To assess performance, we use the following metrics:
TPR – True Positive Rate which is also called Detection Rate or Capture Rate. This is the percentage of correctly identified fraudulent transactions, and it describes the benefit of the model. For example, if there are 1000 fraudulent transactions and the model correctly identified 750 of them, then the TDR is 75 percent. As the policy score goes up (moving towards +100), the TDR goes up but the false positive rate also goes up.
FPR – False Positive Rate which is also called Non-Fraud Review Rate. This is the percentage of incorrectly identified non-fraudulent transactions regarding an operating score threshold, and it describes the cost or unwanted impact of the model. A FPR of 1% means that the model flags 1% of legitimate transactions as fraudulent and further reviews need to be conducted. As the policy score goes down (moving towards -100), the FPR goes down but the detection rate also goes down.
ROC curve — Receiver Operating Characteristics curve to describe model performance. The curve is created by plotting the true positive rate (TPR) in y-axis against the false positive rate (FPR) in x-axis at various threshold settings. When comparing two models, two ROC curves are plotted on the same chart. By comparing, we can read the detection rate improvement at the same false positive rate, or vice versa, we can read the false positive reduction at the same detection rate. Sometimes we focus more on lower FPR because it corresponds closely to operational range.
AUC (Area Under Curve) — This is a metric which falls between 0 and 1 with a higher number indicating better classification performance overall.
The following are ROC curves comparing Smart Learning performance with existing customer policy performance for selected clients. We also display the fraud detection rate (TPR) at lower false positive rates (FPR) as this is more related to clients’ operational range.

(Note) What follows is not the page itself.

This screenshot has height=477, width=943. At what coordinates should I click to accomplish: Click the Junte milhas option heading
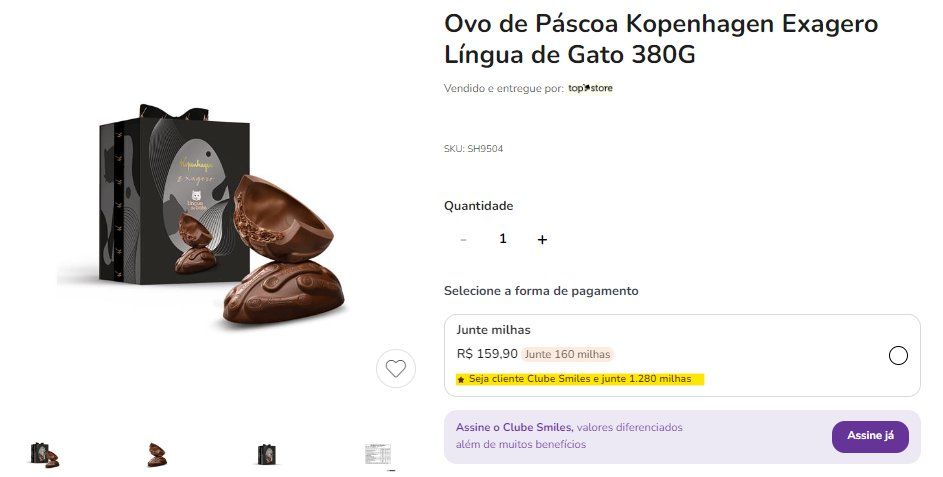click(x=493, y=330)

Both clients have strong customer policies, with AUC scores of 0.93 and 0.87. However Smart Learning achieves better performance with AUC scores of 0.96 and 0.98 respectively with the number of rules drastically reduced. Most importantly, Smart Learning can achieve much better fraud detection rates while at a low false positive rate (FPR). For Client A, with an FPR of 3%, Smart Learning achieves 81% fraud detection compared to 33% in the existing customer policy – this represents a 145% relative improvement. For Client B at 5% FPR, Smart Learning achieves 91% fraud detection rate compared to 40% in the current customer policy, corresponding to a 127% relative improvement in performance.
The above graph summarizes the automated end-to-end modelling process for Smart Learning. Users can easily run machine learning algorithms customized to a ThreatMetrix environment without necessarily knowing the technical details. It empowers fraud experts with handy machine learning tools and helps them refine fraud detection policies combining both technology and domain knowledge.